Task brief: Exactly as shown below, retype every line of the data.
______
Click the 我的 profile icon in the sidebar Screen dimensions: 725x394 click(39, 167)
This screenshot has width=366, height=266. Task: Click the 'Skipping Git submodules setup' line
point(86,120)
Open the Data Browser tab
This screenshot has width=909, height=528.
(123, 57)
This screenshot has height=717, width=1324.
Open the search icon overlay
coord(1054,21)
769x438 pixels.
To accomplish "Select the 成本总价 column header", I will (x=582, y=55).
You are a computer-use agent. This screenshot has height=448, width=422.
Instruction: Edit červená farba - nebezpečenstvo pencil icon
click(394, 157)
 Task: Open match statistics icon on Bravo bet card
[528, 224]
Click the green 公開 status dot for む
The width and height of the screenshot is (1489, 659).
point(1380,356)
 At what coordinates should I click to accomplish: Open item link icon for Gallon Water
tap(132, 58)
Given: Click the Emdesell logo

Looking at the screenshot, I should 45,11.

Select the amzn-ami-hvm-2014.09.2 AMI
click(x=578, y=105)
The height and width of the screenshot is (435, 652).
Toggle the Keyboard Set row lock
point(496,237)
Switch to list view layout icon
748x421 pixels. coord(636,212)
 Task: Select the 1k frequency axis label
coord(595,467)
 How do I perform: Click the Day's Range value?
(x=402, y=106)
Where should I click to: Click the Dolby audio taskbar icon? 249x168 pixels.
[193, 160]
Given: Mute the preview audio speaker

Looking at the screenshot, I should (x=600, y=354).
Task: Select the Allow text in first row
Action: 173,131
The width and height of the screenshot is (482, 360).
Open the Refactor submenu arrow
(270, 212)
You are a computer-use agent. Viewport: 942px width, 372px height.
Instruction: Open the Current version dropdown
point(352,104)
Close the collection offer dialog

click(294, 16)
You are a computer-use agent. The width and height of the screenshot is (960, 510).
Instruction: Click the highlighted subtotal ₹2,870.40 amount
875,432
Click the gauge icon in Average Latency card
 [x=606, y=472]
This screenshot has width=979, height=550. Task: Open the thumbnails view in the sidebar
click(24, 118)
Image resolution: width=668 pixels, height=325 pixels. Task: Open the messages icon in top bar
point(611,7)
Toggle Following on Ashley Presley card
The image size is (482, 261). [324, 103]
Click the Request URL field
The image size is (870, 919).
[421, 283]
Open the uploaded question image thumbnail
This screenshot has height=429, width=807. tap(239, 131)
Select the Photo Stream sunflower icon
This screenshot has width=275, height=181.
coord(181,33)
______
Written response:
Click the 我的 profile icon in the sidebar Screen dimensions: 725x394 click(39, 167)
This screenshot has width=366, height=266. Task: Click the 'Skipping Git submodules setup' line
point(86,120)
Open the Data Browser tab
This screenshot has width=909, height=528.
(123, 57)
This screenshot has height=717, width=1324.
Open the search icon overlay
coord(1054,21)
769x438 pixels.
To accomplish "Select the 成本总价 column header", I will (x=582, y=55).
You are a computer-use agent. This screenshot has height=448, width=422.
Instruction: Edit červená farba - nebezpečenstvo pencil icon
click(394, 157)
 Task: Open match statistics icon on Bravo bet card
[528, 224]
Click the green 公開 status dot for む
The width and height of the screenshot is (1489, 659).
point(1380,356)
 At what coordinates should I click to accomplish: Open item link icon for Gallon Water
tap(132, 58)
Given: Click the Emdesell logo

Looking at the screenshot, I should 45,11.

Select the amzn-ami-hvm-2014.09.2 AMI
click(x=578, y=105)
The height and width of the screenshot is (435, 652).
Toggle the Keyboard Set row lock
point(496,237)
Switch to list view layout icon
748x421 pixels. coord(636,212)
 Task: Select the 1k frequency axis label
coord(595,467)
 How do I perform: Click the Day's Range value?
(x=402, y=106)
Where should I click to: Click the Dolby audio taskbar icon? 249x168 pixels.
[193, 160]
Given: Mute the preview audio speaker

Looking at the screenshot, I should (x=600, y=354).
Task: Select the Allow text in first row
Action: 173,131
The width and height of the screenshot is (482, 360).
Open the Refactor submenu arrow
(270, 212)
You are a computer-use agent. Viewport: 942px width, 372px height.
Instruction: Open the Current version dropdown
point(352,104)
Close the collection offer dialog

click(294, 16)
You are a computer-use agent. The width and height of the screenshot is (960, 510).
Instruction: Click the highlighted subtotal ₹2,870.40 amount
875,432
Click the gauge icon in Average Latency card
 [x=606, y=472]
This screenshot has width=979, height=550. Task: Open the thumbnails view in the sidebar
click(24, 118)
Image resolution: width=668 pixels, height=325 pixels. Task: Open the messages icon in top bar
point(611,7)
Toggle Following on Ashley Presley card
The image size is (482, 261). [324, 103]
Click the Request URL field
The image size is (870, 919).
[421, 283]
Open the uploaded question image thumbnail
This screenshot has height=429, width=807. tap(239, 131)
Select the Photo Stream sunflower icon
This screenshot has width=275, height=181.
coord(181,33)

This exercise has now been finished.